Vu les articles L. 442-6 et D. 442-3 du code de commerce :

7. Selon le second de ces textes, la cour d'appel de Paris est seule investie du pouvoir de statuer sur les appels formés contre les décisions rendues par les juridictions spécialement désignées dans les litiges relatifs à l'application du premier, dans sa rédaction antérieure à celle issue de l'ordonnance n° 2019-359 du 24 avril 2019.

L'inobservation de cette règle est sanctionnée par une fin de non-recevoir.

8. Pour déclarer recevable l'appel formé contre le jugement rendu par le tribunal de commerce de Marseille, saisi à titre subsidiaire, d'une demande sur le fondement de l'article L. 442-6 du code de commerce, l'arrêt retient que la recevabilité de l'appel n'aurait pu être examinée qu'une fois tranchée la nature du contrat liant la société MHCS à Mme O....

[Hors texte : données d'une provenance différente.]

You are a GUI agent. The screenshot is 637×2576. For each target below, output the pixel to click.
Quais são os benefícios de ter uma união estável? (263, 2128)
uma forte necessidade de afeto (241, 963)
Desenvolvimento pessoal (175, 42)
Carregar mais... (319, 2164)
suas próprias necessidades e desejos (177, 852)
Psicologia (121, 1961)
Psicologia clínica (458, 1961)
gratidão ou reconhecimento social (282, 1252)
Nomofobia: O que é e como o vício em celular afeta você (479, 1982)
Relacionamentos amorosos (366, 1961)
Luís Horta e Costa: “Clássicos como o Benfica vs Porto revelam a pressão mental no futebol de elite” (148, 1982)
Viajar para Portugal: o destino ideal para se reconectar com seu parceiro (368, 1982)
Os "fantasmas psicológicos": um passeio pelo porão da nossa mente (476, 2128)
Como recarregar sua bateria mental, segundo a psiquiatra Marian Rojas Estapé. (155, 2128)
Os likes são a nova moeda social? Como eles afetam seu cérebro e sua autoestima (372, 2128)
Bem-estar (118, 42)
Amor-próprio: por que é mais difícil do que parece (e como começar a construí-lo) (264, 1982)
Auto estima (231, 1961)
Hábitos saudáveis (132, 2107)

9. En statuant ainsi, alors que la cour d'appel de Paris dispose exclusivement du pouvoir juridictionnel de statuer sur les décisions rendues par les juridictions spécialement désignées pour statuer sur l'article L. 442-6 du code de commerce, ce texte fût-il invoqué devant elle à titre subsidiaire, la cour d'appel a violé les textes susvisés.

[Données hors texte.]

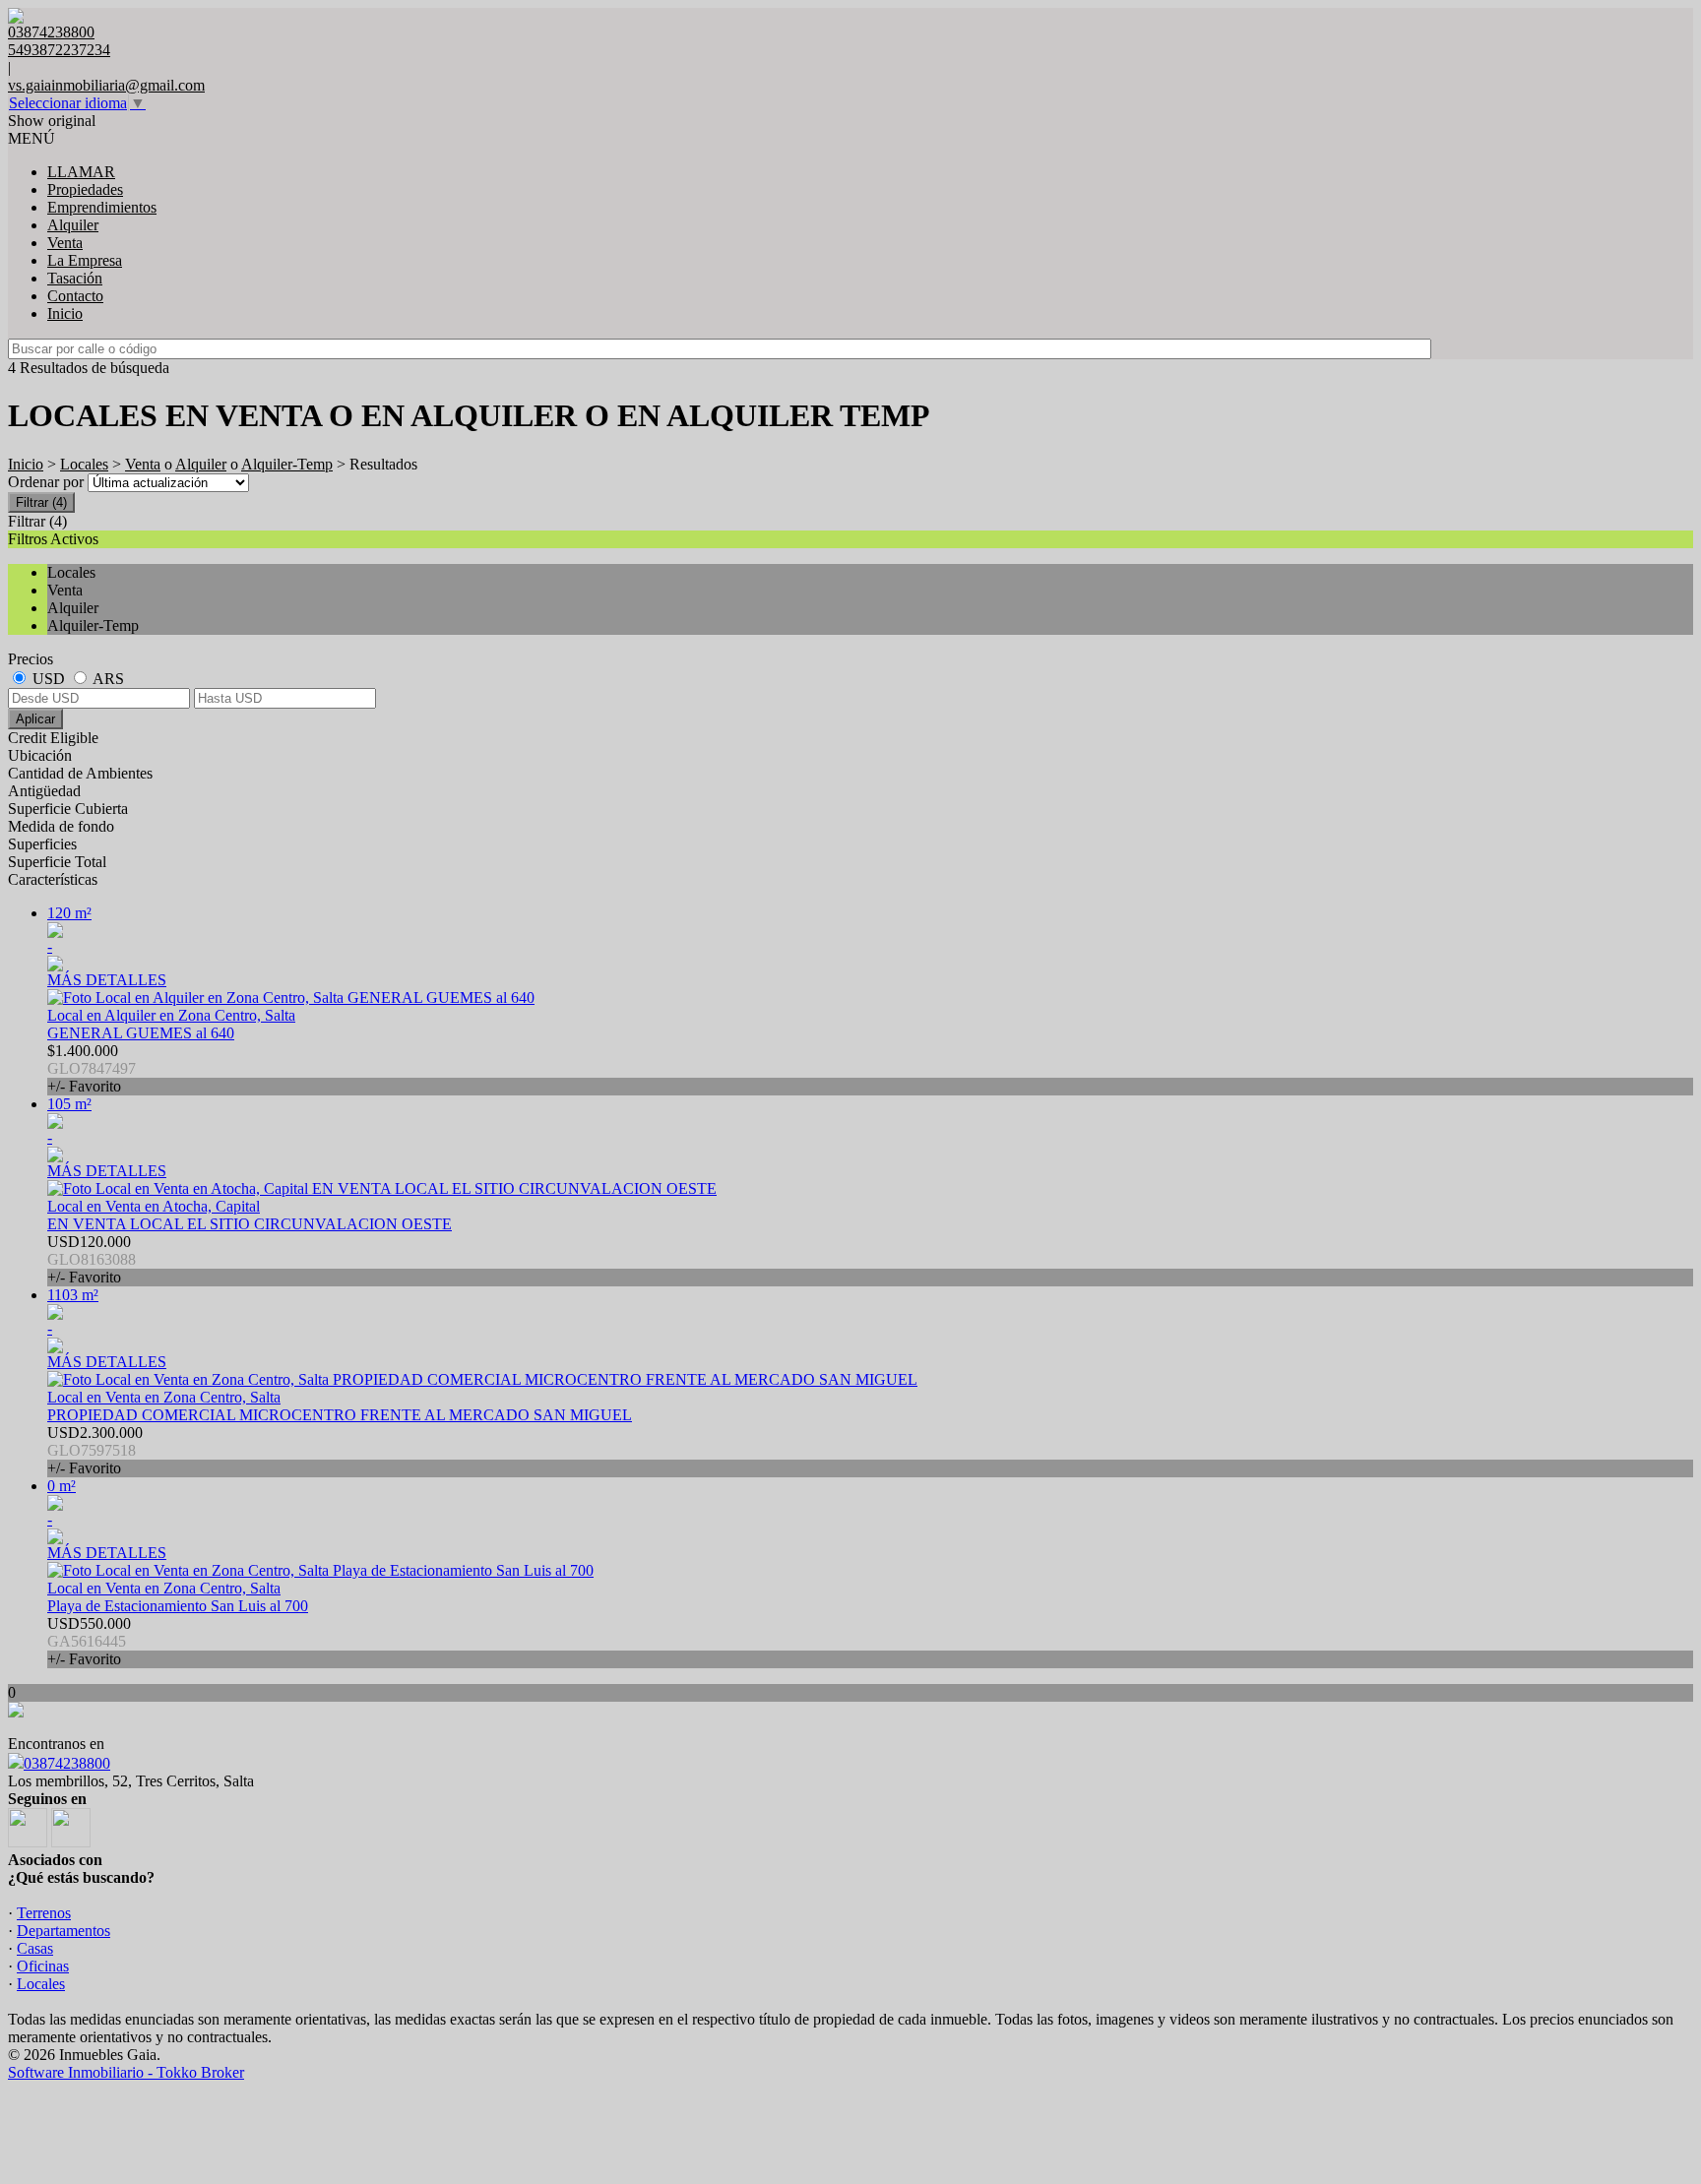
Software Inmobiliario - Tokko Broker (126, 2072)
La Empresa (84, 260)
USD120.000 (91, 1259)
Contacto (75, 295)
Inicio (65, 313)
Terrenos (44, 1912)
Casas (35, 1948)
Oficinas (43, 1966)
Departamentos (63, 1930)
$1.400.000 (91, 1068)
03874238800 (67, 1763)
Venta (65, 242)
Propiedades (85, 189)
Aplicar (35, 719)
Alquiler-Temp (287, 464)
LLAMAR (81, 171)
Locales (84, 464)
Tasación (74, 278)
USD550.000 (89, 1641)
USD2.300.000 (95, 1450)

Portée et conséquences de la cassation

10. Après avis donné aux parties, conformément à l'article 1015 du code de procédure civile, il est fait application des articles L. 411-3, alinéa 1er, du code de l'organisation judiciaire et 627 du code de procédure civile.

11. La cassation prononcée n'implique pas, en effet, qu'il soit à nouveau statué sur le fond.

PAR CES MOTIFS, et sans qu'il y ait lieu de statuer sur les autres moyens, la Cour :

CASSE ET ANNULE, en toutes ses dispositions, l'arrêt rendu le 6 décembre 2018, entre les parties, par la cour d'appel d'Aix-en-Provence ;

DIT n'y avoir lieu à renvoi ;

Déclare irrecevable l'appel formé par la société MHCS devant la cour d'appel d'Aix-en-Provence.

- Président : Mme Mouillard - Rapporteur : Mme Poillot-Peruzzetto - Avocat(s) : SCP Bénabent ; SARL Cabinet Munier-Apaire -

Textes visés :

Article L. 442-6 du code de commerce, dans sa rédaction antérieure à celle issue de l'ordonnance n° 2019-359 du 24 avril 2019 ; article D. 442-3 du code de commerce.

Rapprochement(s) :

Com., 24 septembre 2013, pourvoi n° 12-21.089, Bull. 2013, IV, n° 138 (rejet).